AOS was a combined on-campus/online class with a low headcount and a very involved professor in Kishore. It’s focused on modern system design, with programming assignments on concurrency mechanisms (barrier implementation), host/VM cpu/memory management, and big data processing (Map Reduce). CS as an academic field moves quickly and much of the class material was outdated, though still good to learn as a reference for modern implementations. The exams were based on lectures and a large portfolio of research papers going back several decades.

The assignments were a step up from GIOS in difficulty and the exams were around the same as most of the questions were released two days ahead and we were allowed to discuss them. The format lead to multiple weekends of cramming, which I was used to by this time in the program. The paper topics ranged from seminal to irrelevant. Most were interesting and covered a very wide range of systems design topics, which included OS structure, virtualization, distributed systems, security, concurrency. The class was somewhat like AI in its breadth over depth approach. The projects used C and C++, which was a welcoming change after the theory-heavy algorithm class of previous semester. Grade: A

Deep Learning - Summer 25

I debated between taking DL versus a lighter course, NLP, that covered some of the same topics. I wanted to learn the material to understand what was going on in tech and in wider industry as it became more and more reliant on LLM products. The class had hard math prerequisites in linear algebra and matrix calculus. I reviewed as much as I could over the two or so weeks in between semesters via Gilbert Strang’s MIT course and 3Blue1Brown.

Many alumni advised to watch Justin Johnson’s University of Michigan Deep Learning for Computer Vision lectures in tandem with the class lectures, which were in many ways worse at explaining the basics but covered slightly more up-to-date topics. The UM lectures were among the best STEM lectures I had ever watched as a student. I would not have understood or appreciated how fascinating the topic was otherwise. Both classes covered the same general range of topics, starting from matrix multiplication and backpropagation and ending at generative models and deep reinforcement learning. Both classes provided overviews of the history of neural networks. The last third or so of our/GaTech’s class lectures were recorded by Meta FAIR employees, some of whom held guest office hours throughout the semester where they answered (almost) any question, and as a result provided great entertainment along with industry-relevant knowledge. I took the class before the shakeup at FAIR/Meta AI so my questions were tame compared to what could have been asked.

The programming homeworks ranged from building a two layer neural network with only NumPy, to building and training a transformer with PyTorch locally or over Google Colab. The last project was a group project. We chose to research pruning methods and examine lightweight CNNs and what made them unique. The resulting paper can be read [here] (https://github.com/bya0845/CS7643-DL-Project/blob/main/Paper.pdf). I enjoyed the class immensely. Learning what was behind modern “AI” made me a less anxious about the present. Learning about LLMs right after a system design class was also a fun experience. More on that in a future post. Grade: A

System Design for Cloud Computing - Fall 25

In my last semester I decided to take SDCC, the only class in the program that has another class as prereq (AOS), and also the only class with a mandatory synchronous portion, which is a weekly meeting on Wednesdays at 8PM EST. Like AOS, the on-campus and online sections are combined.
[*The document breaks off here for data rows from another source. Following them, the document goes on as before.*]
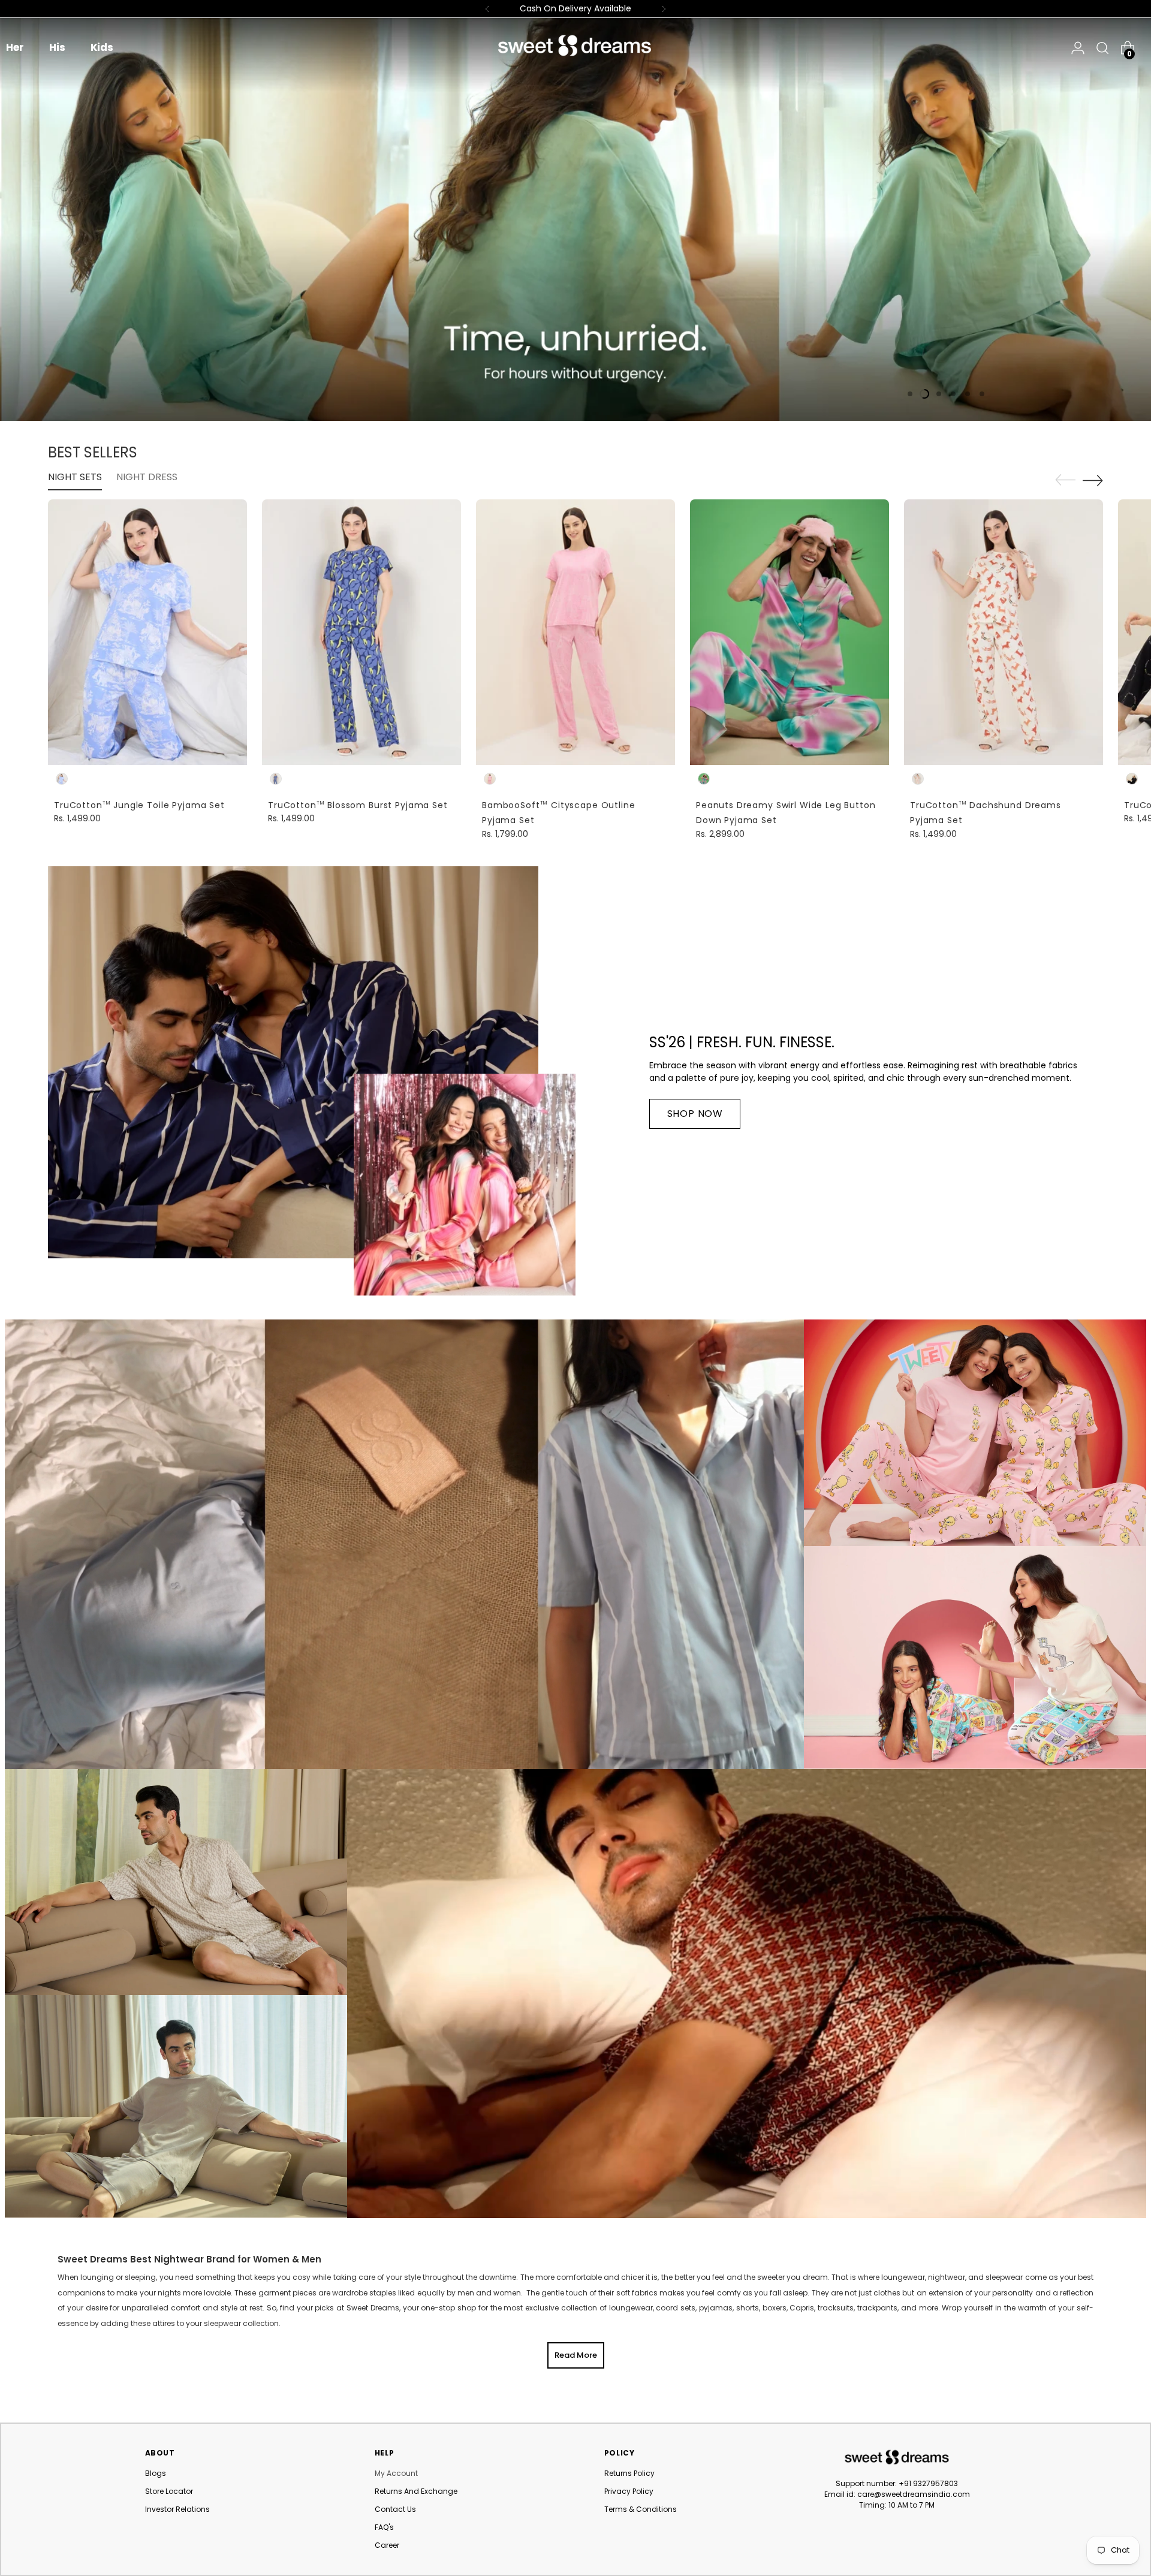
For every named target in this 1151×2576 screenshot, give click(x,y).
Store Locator (169, 2491)
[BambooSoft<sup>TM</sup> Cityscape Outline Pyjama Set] (575, 631)
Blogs (155, 2473)
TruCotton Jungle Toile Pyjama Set (139, 805)
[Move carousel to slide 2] (924, 394)
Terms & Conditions (640, 2509)
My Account (396, 2473)
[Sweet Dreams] (575, 45)
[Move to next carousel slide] (1093, 480)
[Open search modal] (1099, 48)
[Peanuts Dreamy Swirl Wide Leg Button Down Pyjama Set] (789, 631)
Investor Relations (177, 2509)
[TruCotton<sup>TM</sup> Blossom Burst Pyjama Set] (361, 631)
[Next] (663, 8)
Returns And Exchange (416, 2491)
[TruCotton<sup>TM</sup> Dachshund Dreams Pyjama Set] (1003, 631)
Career (387, 2545)
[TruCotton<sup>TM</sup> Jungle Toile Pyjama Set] (147, 631)
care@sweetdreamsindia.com (913, 2494)
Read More (576, 2355)
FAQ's (384, 2527)
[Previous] (487, 8)
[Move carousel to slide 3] (939, 394)
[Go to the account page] (1078, 48)
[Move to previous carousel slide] (1065, 480)
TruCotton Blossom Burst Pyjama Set (358, 805)
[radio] (62, 779)
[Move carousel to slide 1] (910, 394)
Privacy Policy (628, 2491)
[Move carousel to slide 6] (982, 394)
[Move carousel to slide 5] (967, 394)
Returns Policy (629, 2473)
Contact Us (395, 2509)
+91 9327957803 (928, 2483)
The course does not have exams or traditional homework assignments. It’s comprised of four modules, each with three workshops and a final project built on top of the workshops. There are also weekly open book quizzes on the lecture material, which talks about everything Cloud from SDN to Azure. Each workshop is evaluated via a demo session with TAs. Most of the class chose to partner up, which was highly encouraged due to the workload. The assignments were SDN (Software Defined Networking), NFV (Network Function Virtualization), Systems (building and deploying MapReduce on Azure), and a self-designed Apps module.

The class was a reflection of how SWE had evolved from as recently as 2023 when I began the program. LLM coding tools were not nearly as widely used then and the tools weren’t very good. Coding assistants have always been banned in every class, but since their use have become industry-standard, the TAs for this class did not run our code through the usual cheat detection channels as I found out later. The point of the class was to simulate an SWE work environment and everyone who met the prereqs were presumably proficient enough in coding. The project challenges were mainly design related.

Up to this point the only experience I had in generating large swaths of code had been during my internship where the founder relied on Claude for much of the back-end server infrastructure. For this class, I expected that my partner, an ex AWS engineer, would use some copilot as he did at work but I did not expect how reliant he was on it for design and non code-generation tasks. There were instances where his code portion implemented low-level versions of APIs that existed, presumably because LLMs were not trained on newer Rust libraries and therefore could not provide the correct suggestions.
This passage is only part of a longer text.